In this section, 39 volunteer subjects were invited to assess the performance of the proposed HE method and the other four compared methods, and the MOS is then implemented according to their evaluations. The subjects were asked to set a numerical indication of the perceived quality for each enhanced image, eight representative images are shown in Figs. 15–22. In addition, the MOS is presented as a number in the range 1 to 5, where 1 is lowest quality and 5 is the highest quality. Table 1 shows the the average MOS of each method evaluated by 39 subjects for eight representative images and KODAK test image database [19]. Obviously, the proposed EPLHE method achieves better image visualization of contrast enhancement because of the higher average MOS. Yet, for the image Girl, the subjects prefer the contrast enhancement of the girl’s face generated by the SECE method. For the test image Pepper, the MOS of the BBCHE method is the same with the proposed EPLHE method because the subjects cannot visually tell the differences. In a nutshell, the proposed EPLHE method achieves an appropriate enhancement effect and low computation cost for the natural images.

Table 1 Performance comparisons among five methods in terms of mean opinion score (MOS)

3.2 Comparison of execution time

The comparison of the computational complexity between the proposed method and compared methods is shown in Table 2. The average execution-time of the proposed method is around 0.046 s, and it is observed that the time complexity of the proposed method is more complicate than the BBCHE and AGCWD because the local HE method is adopted to generate various cdf. Then, the overlapped sub-image and entropy calculation consumes a little time, leading to the high time complexity of the POSHE and SECE methods, respectively. In a nutshell, the concern methods can be used in the practical applications because their computational complexity is all acceptable. Although the execution time of the BBCHE and AGCWD is smaller than ours, the proposed method may not produce the undesirable artifacts. Consequently, considering the performance of the contrast enhancement, the proposed method is quite competitive and more practical for the real commercial market.

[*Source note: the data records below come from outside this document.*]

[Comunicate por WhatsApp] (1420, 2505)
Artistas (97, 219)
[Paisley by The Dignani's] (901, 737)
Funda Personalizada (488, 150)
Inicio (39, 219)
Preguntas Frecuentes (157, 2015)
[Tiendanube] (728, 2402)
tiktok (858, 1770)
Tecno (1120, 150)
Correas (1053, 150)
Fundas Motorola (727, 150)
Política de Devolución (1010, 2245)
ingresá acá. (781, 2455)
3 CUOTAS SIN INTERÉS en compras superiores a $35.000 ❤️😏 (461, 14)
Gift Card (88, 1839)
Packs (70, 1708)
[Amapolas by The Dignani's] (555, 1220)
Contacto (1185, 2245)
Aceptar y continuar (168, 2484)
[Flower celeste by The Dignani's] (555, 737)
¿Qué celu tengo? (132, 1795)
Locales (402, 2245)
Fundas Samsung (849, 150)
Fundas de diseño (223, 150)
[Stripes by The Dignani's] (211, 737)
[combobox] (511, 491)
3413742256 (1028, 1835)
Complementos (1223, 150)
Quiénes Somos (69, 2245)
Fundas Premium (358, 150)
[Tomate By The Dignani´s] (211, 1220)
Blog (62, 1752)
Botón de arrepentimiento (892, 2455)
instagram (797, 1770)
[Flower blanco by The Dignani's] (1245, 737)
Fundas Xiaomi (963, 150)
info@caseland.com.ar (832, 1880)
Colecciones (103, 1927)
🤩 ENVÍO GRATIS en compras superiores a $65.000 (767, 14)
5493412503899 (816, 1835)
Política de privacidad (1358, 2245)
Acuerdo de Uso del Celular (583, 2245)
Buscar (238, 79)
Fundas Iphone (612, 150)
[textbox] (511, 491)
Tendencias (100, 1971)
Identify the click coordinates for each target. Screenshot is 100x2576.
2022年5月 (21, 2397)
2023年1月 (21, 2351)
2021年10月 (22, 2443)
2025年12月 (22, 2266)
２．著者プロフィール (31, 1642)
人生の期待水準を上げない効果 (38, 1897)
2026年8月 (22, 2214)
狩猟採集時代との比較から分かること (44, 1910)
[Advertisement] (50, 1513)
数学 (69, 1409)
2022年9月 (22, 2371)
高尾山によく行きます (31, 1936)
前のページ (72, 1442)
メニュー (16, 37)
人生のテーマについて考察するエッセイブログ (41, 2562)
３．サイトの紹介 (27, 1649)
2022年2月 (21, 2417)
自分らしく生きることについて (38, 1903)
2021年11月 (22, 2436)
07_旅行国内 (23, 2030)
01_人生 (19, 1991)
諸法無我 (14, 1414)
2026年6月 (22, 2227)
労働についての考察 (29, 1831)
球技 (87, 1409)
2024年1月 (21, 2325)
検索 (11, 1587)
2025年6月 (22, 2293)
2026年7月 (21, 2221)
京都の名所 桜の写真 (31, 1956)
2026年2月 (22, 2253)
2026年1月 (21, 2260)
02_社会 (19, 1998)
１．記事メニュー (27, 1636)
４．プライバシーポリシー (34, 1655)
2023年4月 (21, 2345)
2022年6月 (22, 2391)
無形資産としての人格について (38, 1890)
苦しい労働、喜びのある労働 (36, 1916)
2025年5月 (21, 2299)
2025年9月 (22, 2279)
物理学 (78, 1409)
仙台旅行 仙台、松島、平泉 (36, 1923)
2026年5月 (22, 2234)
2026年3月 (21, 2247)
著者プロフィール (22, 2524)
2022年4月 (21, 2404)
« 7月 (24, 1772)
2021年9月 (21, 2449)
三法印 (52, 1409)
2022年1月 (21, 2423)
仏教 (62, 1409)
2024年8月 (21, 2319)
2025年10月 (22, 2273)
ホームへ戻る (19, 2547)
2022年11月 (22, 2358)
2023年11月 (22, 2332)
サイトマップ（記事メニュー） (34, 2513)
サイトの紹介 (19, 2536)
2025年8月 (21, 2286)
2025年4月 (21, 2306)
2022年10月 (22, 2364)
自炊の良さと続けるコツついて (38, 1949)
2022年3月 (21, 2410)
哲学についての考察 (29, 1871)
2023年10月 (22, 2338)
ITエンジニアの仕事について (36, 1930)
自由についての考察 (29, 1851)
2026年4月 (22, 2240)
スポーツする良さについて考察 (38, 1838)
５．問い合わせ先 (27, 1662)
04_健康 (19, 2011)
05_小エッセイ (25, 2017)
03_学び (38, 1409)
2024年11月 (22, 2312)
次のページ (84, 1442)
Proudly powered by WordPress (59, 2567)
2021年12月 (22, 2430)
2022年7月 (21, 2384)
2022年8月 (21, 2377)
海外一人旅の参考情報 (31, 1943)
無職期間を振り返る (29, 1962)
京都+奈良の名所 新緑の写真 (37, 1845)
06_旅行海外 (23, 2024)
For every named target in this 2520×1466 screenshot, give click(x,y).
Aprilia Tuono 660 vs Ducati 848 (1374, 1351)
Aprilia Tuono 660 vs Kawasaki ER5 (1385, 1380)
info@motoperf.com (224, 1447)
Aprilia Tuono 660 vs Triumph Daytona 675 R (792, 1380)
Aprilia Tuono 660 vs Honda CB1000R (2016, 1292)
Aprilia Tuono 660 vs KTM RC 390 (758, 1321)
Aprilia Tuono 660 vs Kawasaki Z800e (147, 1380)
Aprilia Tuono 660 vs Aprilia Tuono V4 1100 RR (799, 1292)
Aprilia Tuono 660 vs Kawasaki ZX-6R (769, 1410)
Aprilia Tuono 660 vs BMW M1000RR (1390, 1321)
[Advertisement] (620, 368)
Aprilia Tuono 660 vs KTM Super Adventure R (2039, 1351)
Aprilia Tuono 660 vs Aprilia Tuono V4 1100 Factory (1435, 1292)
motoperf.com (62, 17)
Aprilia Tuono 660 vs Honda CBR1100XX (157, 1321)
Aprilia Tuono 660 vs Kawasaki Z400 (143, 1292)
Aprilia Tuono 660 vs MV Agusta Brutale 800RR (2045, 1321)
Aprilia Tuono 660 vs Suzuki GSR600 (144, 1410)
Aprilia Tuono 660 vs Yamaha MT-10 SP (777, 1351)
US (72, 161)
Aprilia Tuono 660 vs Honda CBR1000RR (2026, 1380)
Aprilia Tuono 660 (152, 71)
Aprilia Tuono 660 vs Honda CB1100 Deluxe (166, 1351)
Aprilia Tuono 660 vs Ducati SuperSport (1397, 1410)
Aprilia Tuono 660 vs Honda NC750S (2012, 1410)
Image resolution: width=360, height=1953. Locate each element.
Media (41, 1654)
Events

Table 2 Average execution time among five methods

4 Conclusions

In this paper, a novel local histogram equalization method is proposed by modifying the cumulative distribution functions of the non-overlapped sub-images and then combining all cumulative distribution functions with a weighting process for the edge preservation and natural looking enhancement. The input image is first divided into the non-overlapped sub-images with the simple partition strategy for decreasing the time complexity. Then, to obtain more discernible contrast of the enhanced image, the local histogram equalization method is used to create the cumulative distribution functions of every non-overlapped sub-images. Then, the cumulative distribution of each sub-image is modified according to the bilateral Bezier curve to reduce the over- and under-enhancement. However, some sub-images still suffers from the edge elimination because of the significant and insufficient changes of the cumulative distribution. Therefore, the proportion of gradients in the sub-images is calculated and collected to generate a set of weights, and all cumulative distribution functions is summed up based on these weights to generate a global transformation function. The key contributions of this work are two-fold. First, the proposed method employs a simple image partition strategy to separate input image into several non-overlapped sub-images for decreasing the time consumption. Second, the proposed method combines all modified cumulative distribution functions with a proposed weighting process to deal with the problem of edge elimination caused by the cumulative distribution with the significant and insufficient changes. Based on eight representative test images, published database, and two kinds of subjective evaluations, the experimental results demonstrate that the proposed method achieves better contrast enhancement and reasonable computational complexity compared with other four well-known histogram equalization methods. Future endeavor can be put to distinguish the noises from the detected edge information to avoid over-enhancement the unwanted gradients and apply the proposed method to the color image, while considering the chromatology.